Severance steepled his fingers under his cosmetically cleft chin. “If someone did a little digging, they would know we had a facility in the Philippines. I don’t know how they knew about the abandoned Japanese tunnel system. Maybe they did more than a little digging. Either way, it doesn’t matter, because they’re dead, and we left nothing behind that could incriminate us.”
“I don’t like this, Thom,” Cooper said, leaning forward. “There is too much at stake to risk exposure now, and I don’t believe in coincidences. I could discount the idea of a threat to our operation if we only had the Hanley kid’s abduction to consider. But now there are two separate incidents: the incursion in the Philippines and Zach Raymond’s death. Someone is on to us.”
“If that were the case, the FBI would have raided our California headquarters by now, and put enough pressure on Athens to do the same in Greece.”

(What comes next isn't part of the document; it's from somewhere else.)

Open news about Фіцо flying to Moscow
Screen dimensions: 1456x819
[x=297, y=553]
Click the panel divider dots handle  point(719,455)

The Responsivist founder didn’t have an argument for that.
“What if it’s the company Hanley hired to get his son back?” Kovac suggested. “They could still be operating under their original instructions and are probing our defenses, trying to find a way to rescue both the boy and his father.”
Cooper jumped at that idea. “It makes perfect sense.”

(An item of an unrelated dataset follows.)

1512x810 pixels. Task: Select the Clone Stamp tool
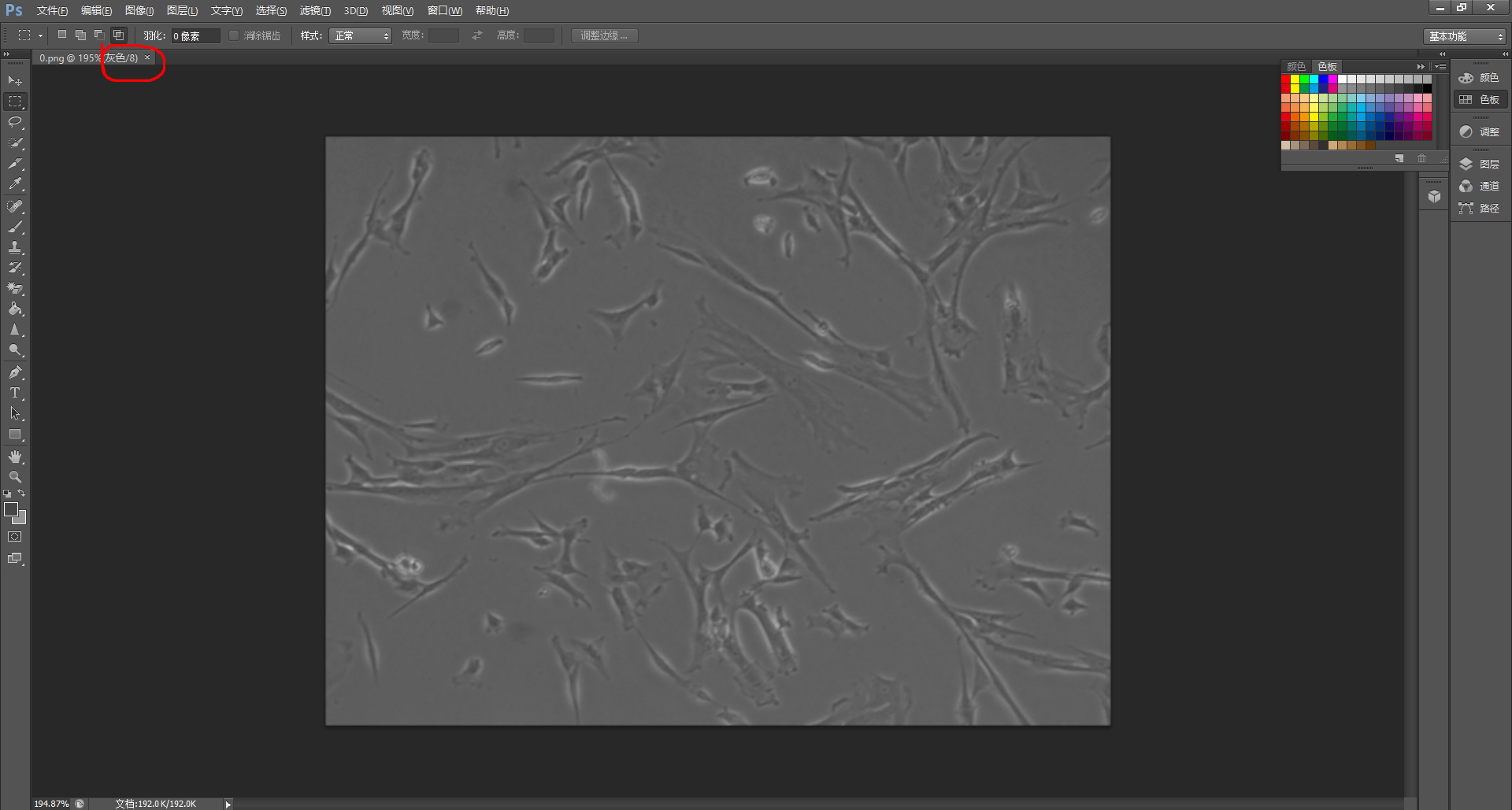click(14, 248)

“So you don’t think they know about our plan?” Severance asked.
“It’s probable that they don’t,” Kovac replied. “But if they had time to interrogate Zach Raymond, then the raid Thom mentioned could be in the planning stages as we speak.”

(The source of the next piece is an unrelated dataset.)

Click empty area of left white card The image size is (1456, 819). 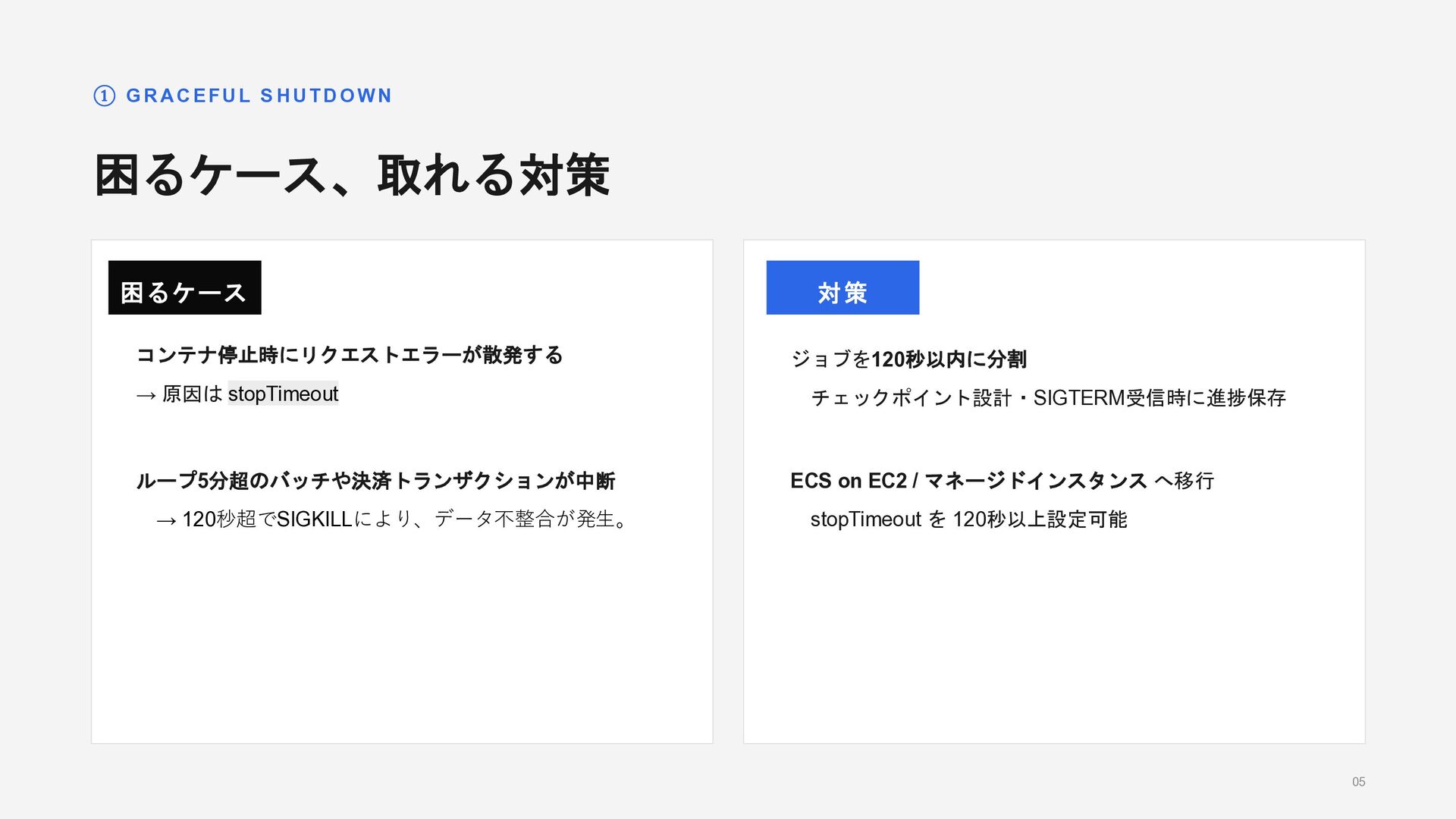[x=402, y=645]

“Do you have any suggestions?”
“Yes, sir. I need to get to the
Golden Sky
to make certain the virus isn’t discovered. If it has been and is turned over to the authorities, it would give them a tremendous advantage to develop a cure before people start showing symptoms. I would also suggest that there be a complete communications blackout of the ship. No passengers should be allowed to use the Internet or make ship-to-shore calls. This way, the operatives on board won’t be able to contact their superiors.”
“Where is the ship heading now?”
“It’s en route from Istanbul to Iraklion, Crete. I could easily meet it as it comes down through the Greek islands.”
Few people outside of the organization were aware that the owner of Golden Lines, the company that operated the
Golden Sky
and her ill-fated sister ship, the
Golden Dawn
, was a Responsivist. He had come to the group because he and his wife were unable to have children, and Lydell Cooper’s teachings made them come to accept that fact and even celebrate it. Although he made substantial contributions to the cause and allowed them to use his boats for their Sea Retreats at a deep discount, the shipping mogul wasn’t part of the inner circle that had conceived the plan to use ocean liners to spread the genetically modified virus.
“You can call the president of the line,” Kovac continued, “and explain that the same group who targeted the
Dawn
might be planning something similar for the
Golden Sky
. Let me on board, and keep the ship at sea until after the virus is released. That way, even if they discover it they can’t warn anybody about it.”
“If that’s the case, he will want to cancel the cruise entirely.”
“Tell him to do it as a favor, then. There are fifty Responsivists on that ship as part of a Sea Retreat. Most of them have no idea what’s about to happen, but that gives me more than enough people to search for anyone acting suspiciously.”